§ **Problem description**: In the records that follow, the lines from the one containing "Mount Olivet Boys" to the one containing "Find out more", inclusive, are to be given again exactly.

Collected data
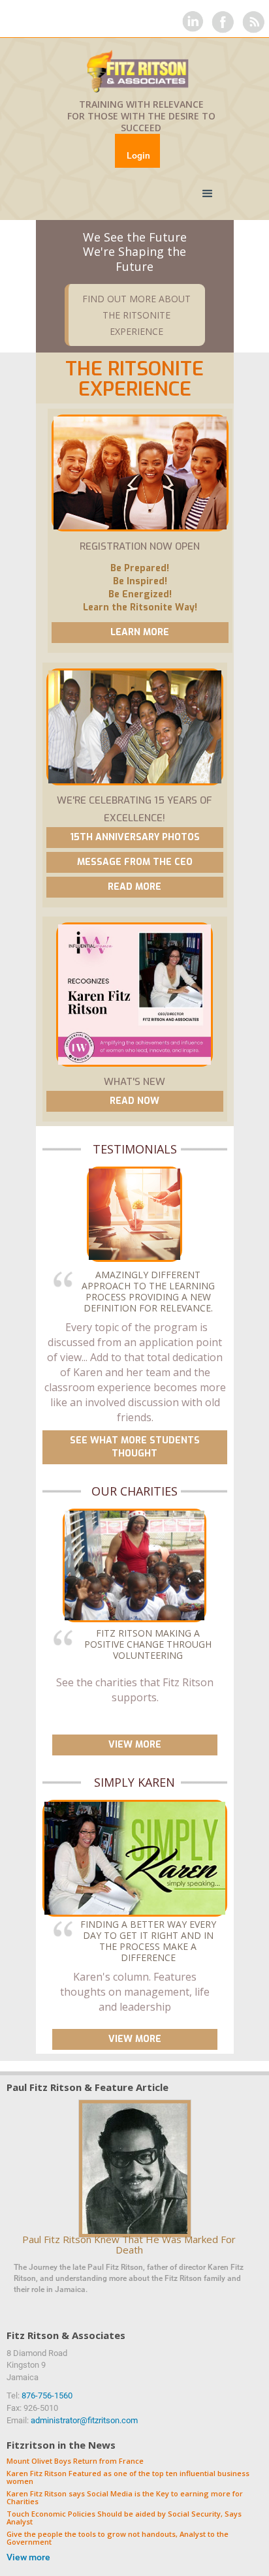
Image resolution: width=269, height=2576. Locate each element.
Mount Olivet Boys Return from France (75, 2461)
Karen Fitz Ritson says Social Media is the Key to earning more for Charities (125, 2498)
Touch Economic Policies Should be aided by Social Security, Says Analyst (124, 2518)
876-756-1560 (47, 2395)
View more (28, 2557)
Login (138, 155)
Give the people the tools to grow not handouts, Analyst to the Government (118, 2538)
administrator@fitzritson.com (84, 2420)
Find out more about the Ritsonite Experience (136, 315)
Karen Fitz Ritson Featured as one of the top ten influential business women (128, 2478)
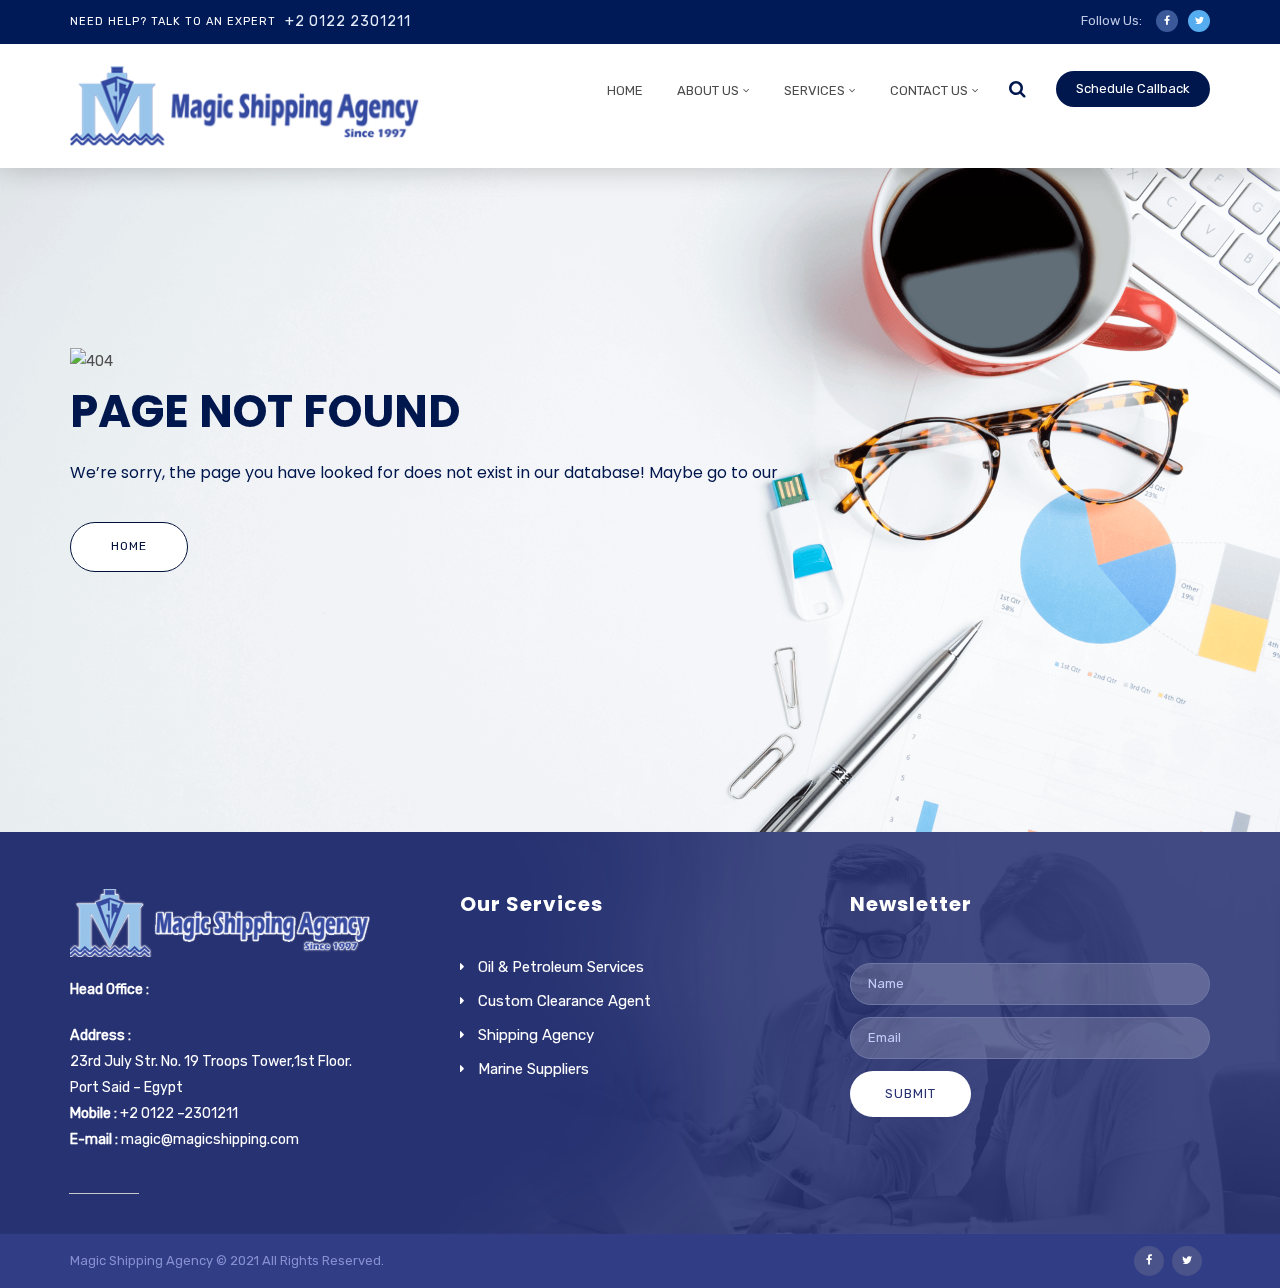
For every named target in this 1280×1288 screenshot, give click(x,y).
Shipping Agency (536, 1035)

§ **Reply**:
Mount Olivet Boys Return from France (75, 2461)
Karen Fitz Ritson says Social Media is the Key to earning more for Charities (125, 2498)
Touch Economic Policies Should be aided by Social Security, Says Analyst (124, 2518)
876-756-1560 (47, 2395)
View more (28, 2557)
Login (138, 155)
Give the people the tools to grow not handouts, Analyst to the Government (118, 2538)
administrator@fitzritson.com (84, 2420)
Find out more about the Ritsonite Experience (136, 315)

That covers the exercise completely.